Let me begin by stating the caveat that my benchmarks cover only the scenario where there is a known primary key that is the term used for DataTable.Select. I also only concerned myself with name/value pairs -- at the moment I'm really looking at a "lookup table" sort of scenario.
I covered three different cases. The first was using DataTable.Select ("Table Search" in the chart). The second was using an indexed DataTable, using DataTable.Rows.Find ("Indexed Search"). The final case was using a Dictionary(Of String, String). In the chart, I included both the overhead of creating the Dictionary as well as the cost of seraching it.

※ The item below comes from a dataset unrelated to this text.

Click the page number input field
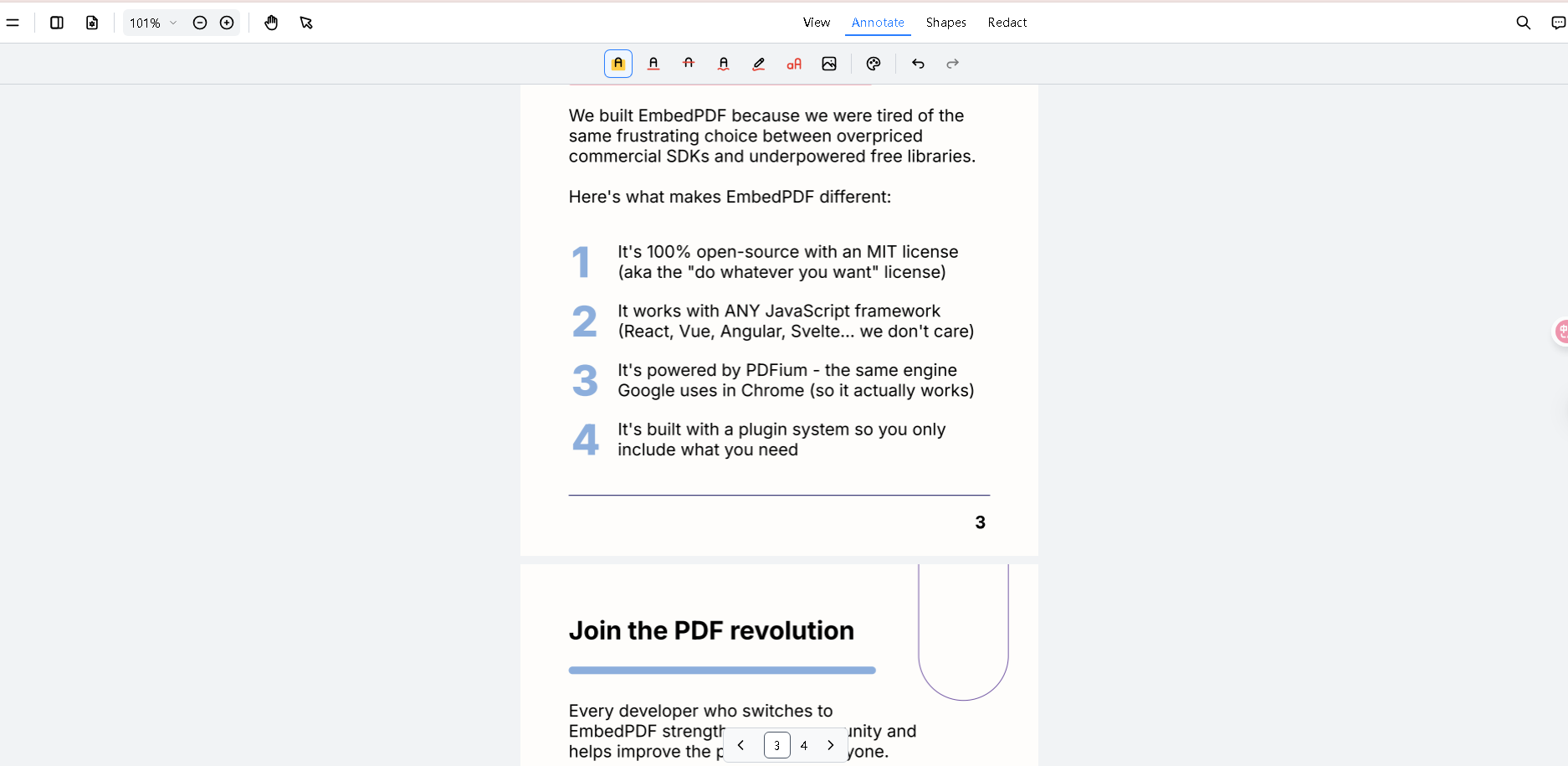Viewport: 1568px width, 766px height. point(776,745)
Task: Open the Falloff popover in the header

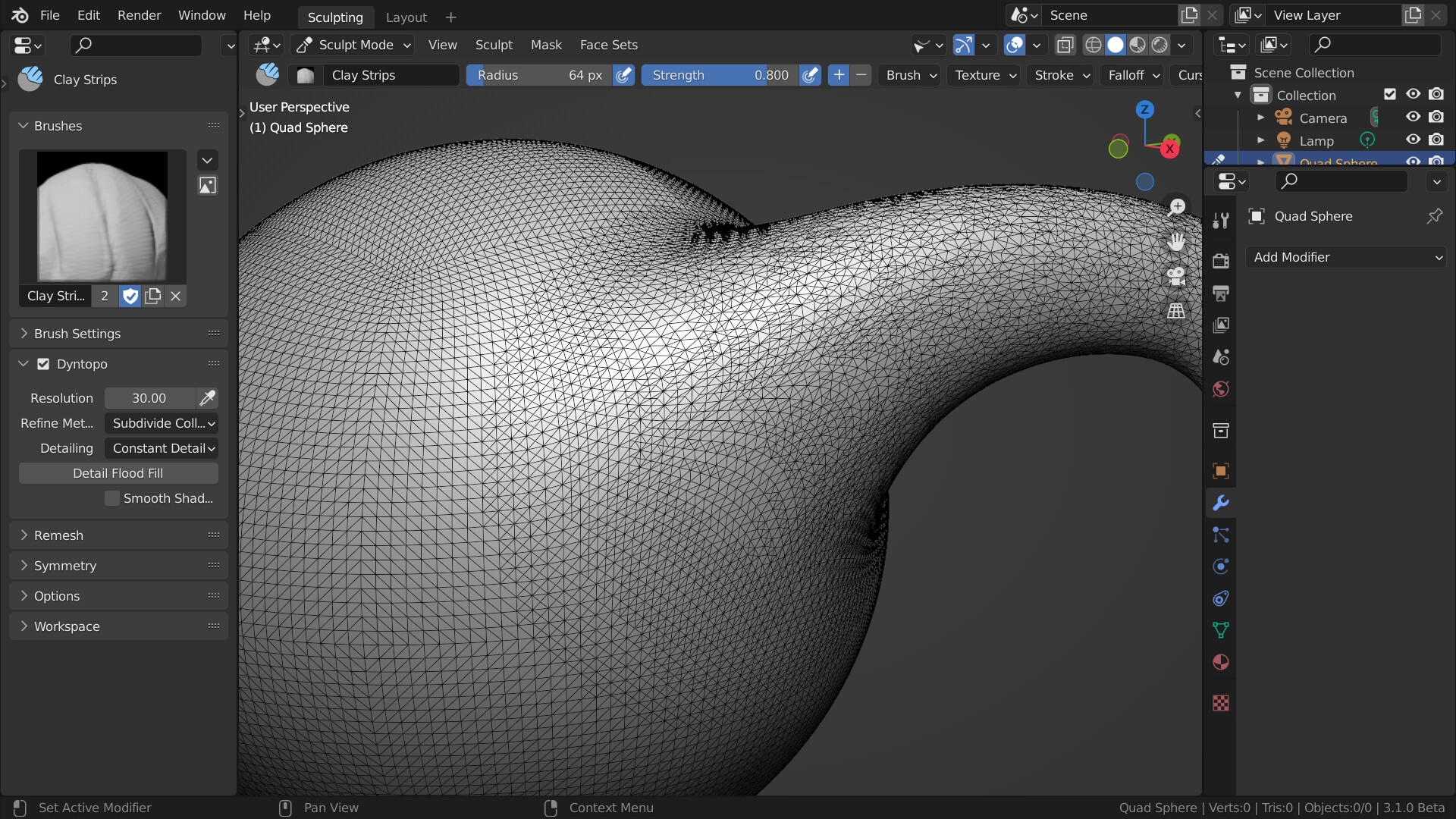Action: [1131, 75]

To get these benchmarks, I ran cases with 10, 50, 100, 500... 1 million records. Each entry had a key/value pair of KeyN, ValueN. I then selected a random record, and retrieved it from each of the three data structures.

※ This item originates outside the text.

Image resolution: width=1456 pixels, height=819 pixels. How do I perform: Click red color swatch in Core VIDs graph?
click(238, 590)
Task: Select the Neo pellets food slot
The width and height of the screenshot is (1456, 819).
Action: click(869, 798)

The chart tells the story very nicely. Logarithmic time (in ticks) is on the vertical axis; the horizontal axis is the number of records in the dataset.
(chart to follow... techhnical issues with uploading the image...)
Essentially, every search using DataTable.Select is approximately five times the cost of creating the Dictionary... and after that inital cost, Dictionary searches are essentially free. In all fairness, DataTable.Rows.Find is much, much faster than DataTable.Select; however, the Dictionary has a flatter curve.